The location of the oral health service where screening was undertaken, influenced the referral compliance in one study which found 78 % of individuals screened in a community clinic attended medical follow-up, compared with 21 % of those that were screened in a private dental practice [43]. The underlying reasons for this difference are not clear, as most participants simply chose not to seek care without providing an explicit explanation.

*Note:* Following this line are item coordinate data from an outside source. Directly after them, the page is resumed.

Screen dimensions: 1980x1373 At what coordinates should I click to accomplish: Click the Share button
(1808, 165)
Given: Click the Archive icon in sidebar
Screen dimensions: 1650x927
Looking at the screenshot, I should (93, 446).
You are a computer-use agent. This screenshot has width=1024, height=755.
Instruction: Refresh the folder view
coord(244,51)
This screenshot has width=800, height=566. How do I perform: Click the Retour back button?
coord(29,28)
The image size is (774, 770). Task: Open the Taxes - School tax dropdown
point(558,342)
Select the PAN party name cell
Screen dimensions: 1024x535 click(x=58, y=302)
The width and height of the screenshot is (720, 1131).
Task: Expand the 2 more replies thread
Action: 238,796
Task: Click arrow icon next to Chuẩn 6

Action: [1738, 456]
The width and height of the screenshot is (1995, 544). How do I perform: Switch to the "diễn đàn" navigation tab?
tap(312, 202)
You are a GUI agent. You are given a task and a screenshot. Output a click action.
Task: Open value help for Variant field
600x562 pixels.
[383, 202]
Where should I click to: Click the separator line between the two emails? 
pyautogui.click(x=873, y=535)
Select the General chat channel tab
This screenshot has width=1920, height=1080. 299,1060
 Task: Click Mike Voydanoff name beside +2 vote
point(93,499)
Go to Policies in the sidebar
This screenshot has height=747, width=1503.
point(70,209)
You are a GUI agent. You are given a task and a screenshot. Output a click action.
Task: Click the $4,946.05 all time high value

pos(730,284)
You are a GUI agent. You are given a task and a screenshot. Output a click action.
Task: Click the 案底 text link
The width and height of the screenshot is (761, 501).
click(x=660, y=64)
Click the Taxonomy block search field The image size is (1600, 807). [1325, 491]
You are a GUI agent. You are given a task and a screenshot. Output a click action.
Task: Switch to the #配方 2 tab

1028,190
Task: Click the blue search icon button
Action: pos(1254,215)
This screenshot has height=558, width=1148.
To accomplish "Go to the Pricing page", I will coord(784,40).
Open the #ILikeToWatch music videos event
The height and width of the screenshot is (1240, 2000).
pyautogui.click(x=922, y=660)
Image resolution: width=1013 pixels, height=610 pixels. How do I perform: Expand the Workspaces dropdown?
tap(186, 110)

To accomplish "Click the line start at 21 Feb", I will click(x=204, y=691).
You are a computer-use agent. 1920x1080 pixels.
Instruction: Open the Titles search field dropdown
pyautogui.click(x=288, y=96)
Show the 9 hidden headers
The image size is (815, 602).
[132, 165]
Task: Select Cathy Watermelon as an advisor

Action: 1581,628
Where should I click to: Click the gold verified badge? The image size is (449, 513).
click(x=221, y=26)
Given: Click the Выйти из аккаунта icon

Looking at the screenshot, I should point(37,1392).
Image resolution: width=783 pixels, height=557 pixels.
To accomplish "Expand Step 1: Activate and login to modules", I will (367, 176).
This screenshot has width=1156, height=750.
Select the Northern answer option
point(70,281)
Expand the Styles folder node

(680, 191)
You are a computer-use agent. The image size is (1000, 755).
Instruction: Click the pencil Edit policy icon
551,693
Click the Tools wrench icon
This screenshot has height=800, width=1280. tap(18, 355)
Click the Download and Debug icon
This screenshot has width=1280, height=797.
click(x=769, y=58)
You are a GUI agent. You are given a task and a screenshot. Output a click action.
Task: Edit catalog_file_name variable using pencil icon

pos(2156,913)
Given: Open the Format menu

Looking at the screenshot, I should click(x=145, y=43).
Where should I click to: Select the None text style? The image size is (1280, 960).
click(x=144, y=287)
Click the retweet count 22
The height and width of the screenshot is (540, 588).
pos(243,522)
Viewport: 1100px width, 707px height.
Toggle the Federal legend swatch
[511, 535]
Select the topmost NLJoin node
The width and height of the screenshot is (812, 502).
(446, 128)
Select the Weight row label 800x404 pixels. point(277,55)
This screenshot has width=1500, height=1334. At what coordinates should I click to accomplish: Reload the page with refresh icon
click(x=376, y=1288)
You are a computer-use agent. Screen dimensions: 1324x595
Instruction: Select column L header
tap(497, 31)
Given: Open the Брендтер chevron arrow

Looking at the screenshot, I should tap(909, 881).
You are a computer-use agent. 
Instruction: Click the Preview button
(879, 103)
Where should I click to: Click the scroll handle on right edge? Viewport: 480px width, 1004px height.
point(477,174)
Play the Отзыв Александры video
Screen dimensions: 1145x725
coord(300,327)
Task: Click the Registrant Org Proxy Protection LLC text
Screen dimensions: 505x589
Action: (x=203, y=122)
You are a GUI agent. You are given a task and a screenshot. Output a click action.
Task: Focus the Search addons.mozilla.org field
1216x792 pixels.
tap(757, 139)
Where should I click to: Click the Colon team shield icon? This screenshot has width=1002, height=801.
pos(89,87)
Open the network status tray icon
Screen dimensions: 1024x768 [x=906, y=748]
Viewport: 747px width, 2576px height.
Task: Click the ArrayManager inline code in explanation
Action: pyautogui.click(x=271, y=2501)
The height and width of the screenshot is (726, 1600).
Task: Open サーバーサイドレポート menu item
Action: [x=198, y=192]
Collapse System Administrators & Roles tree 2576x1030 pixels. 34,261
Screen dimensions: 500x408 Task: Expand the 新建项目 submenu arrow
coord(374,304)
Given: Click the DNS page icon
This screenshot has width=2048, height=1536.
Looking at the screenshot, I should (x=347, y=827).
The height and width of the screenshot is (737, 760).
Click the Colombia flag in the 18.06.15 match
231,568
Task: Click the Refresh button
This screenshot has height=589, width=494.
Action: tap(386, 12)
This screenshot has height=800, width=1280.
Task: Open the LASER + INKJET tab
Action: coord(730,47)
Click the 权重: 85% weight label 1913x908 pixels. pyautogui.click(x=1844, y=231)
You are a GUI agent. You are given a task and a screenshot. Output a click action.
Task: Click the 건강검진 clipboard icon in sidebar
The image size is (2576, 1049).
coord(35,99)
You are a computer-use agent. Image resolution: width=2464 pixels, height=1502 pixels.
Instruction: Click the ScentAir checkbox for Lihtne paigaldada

5. Behavioural Model That Explains Patient’s Compliance to Referral Recommendations

The development of a behavioural model enables to understand behaviours and the factors that influence them. It is only by understanding the determinants of behaviour, that effective evidence-based interventions may be designed to change it.  This scoping research identified only one paper that proposed a behavioural framework that may explain an individual’s decision to attend medical follow-ups post-diabetes screening [37]. Adapting a model developed to explain barriers to hypertension treatment and follow-up [44], Rosedale et al. proposed that intention, capability, healthcare system, and fear and denial barriers, influenced referral compliance. They categorised intentions, as the attitudes and motivation towards seeking medical follow-up. Capability barriers related to knowledge about the condition (type 2 diabetes) and understanding the importance of follow-up. Healthcare system barriers included affordability, acceptability and access to medical care. The final component of the model was fear of the consequences of positive screening, participants’ denial about the association between prediabetes and diabetes, and not believing themselves to have diabetes [37].

6. Conclusion

This scoping research highlights a gap in the knowledge regarding the barriers and facilitators that influence referral compliance following a diabetes risk assessment in the dental setting. Further research is indicated to understand what the barriers and facilitators to referral compliance behaviour are, to enable the development of interventions to maximise the number of patients that follow up the advice of their HCP and complete the diabetes screening pathway.